Visual Layer Documentation: Visual Intelligence, At Scale

How This Helps

Incrementally add new media (images or videos) to an already-indexed dataset without re-processing everything from scratch. New media is processed as an independent batch and becomes immediately visible. When ready, trigger a full reindex to re-cluster the entire dataset.

Use status_new for all status checks. The status field is being retired.

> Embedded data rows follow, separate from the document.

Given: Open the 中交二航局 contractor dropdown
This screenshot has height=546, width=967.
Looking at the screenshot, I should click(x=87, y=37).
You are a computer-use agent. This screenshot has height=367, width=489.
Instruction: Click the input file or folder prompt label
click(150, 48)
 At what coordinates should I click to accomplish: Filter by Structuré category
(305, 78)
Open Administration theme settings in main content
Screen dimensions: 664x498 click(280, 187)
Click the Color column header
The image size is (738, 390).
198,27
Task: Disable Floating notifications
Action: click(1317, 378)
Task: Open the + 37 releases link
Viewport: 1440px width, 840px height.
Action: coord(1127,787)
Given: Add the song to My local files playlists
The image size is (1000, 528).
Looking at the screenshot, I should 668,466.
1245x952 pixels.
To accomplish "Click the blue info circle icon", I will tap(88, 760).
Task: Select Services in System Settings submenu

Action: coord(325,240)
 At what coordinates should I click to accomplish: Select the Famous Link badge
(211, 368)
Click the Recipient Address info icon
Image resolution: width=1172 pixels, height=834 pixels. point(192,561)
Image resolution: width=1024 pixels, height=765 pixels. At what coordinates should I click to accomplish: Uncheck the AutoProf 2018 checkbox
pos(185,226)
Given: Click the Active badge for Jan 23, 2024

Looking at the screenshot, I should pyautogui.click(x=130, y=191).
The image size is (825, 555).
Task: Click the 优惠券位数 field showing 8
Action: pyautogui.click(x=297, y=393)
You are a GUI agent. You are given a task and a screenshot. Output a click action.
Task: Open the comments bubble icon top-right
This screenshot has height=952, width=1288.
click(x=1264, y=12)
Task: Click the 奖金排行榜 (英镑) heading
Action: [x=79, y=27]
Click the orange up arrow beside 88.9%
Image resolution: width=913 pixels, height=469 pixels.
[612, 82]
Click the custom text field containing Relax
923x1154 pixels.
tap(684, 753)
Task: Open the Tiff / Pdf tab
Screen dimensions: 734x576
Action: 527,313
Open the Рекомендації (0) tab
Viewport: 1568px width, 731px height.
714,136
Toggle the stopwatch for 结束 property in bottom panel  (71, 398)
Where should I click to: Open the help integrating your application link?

See Retrieve Dataset Status.

Prerequisites

Before calling the Add Media API, ensure:

Dataset status is READY or PARTIAL INDEX
Dataset has an embedding config — the dataset must have been indexed at least once with an embedding model so new media uses the same model for consistency
Authentication — you need a valid JWT token or session cookie (see Authentication)

You can verify your dataset status using the Retrieve Dataset Status endpoint before attempting to add media.

API Endpoint

POST /api/v1/dataset/{dataset_id}/add_media
Content-Type: multipart/form-data
Authorization: Bearer <jwt>

Media Sources

Exactly one media source must be provided per request:

Source	Form Field	Description
S3 Folder (Recommended)	`s3_uri`	Path to an S3 bucket folder containing media files
S3 Manifest	`s3_uri`	Path to a `.csv`, `.parquet`, or `.txt` manifest file listing media
Direct Upload	`files`	One or more files uploaded via multipart form
Archive Upload	`archive`	A single `.zip`, `.tar`, or `.tar.gz` archive

Optional Parameters

Parameter	Type	Default	Description
`auto_reindex`	boolean	`false`	Automatically run a full reindex after the partial update completes
`assume_role`	string	`null`	AWS IAM role ARN to assume for cross-account S3 access
`batch_n_videos`	integer	`null`	Override auto-calculated video count (for resource allocation)
`batch_n_images`	integer	`null`	Override auto-calculated image count (for resource allocation)
`batch_n_objects`	integer	`null`	Override auto-calculated object count (for resource allocation)
`use_spot`	boolean	`null`	Allow pod scheduling on spot instances (cloud only)

Recommended: Add Media from S3 Bulk Path

For production workflows, using an S3 folder is the recommended approach. Point s3_uri to a folder in your S3 bucket containing images and/or videos.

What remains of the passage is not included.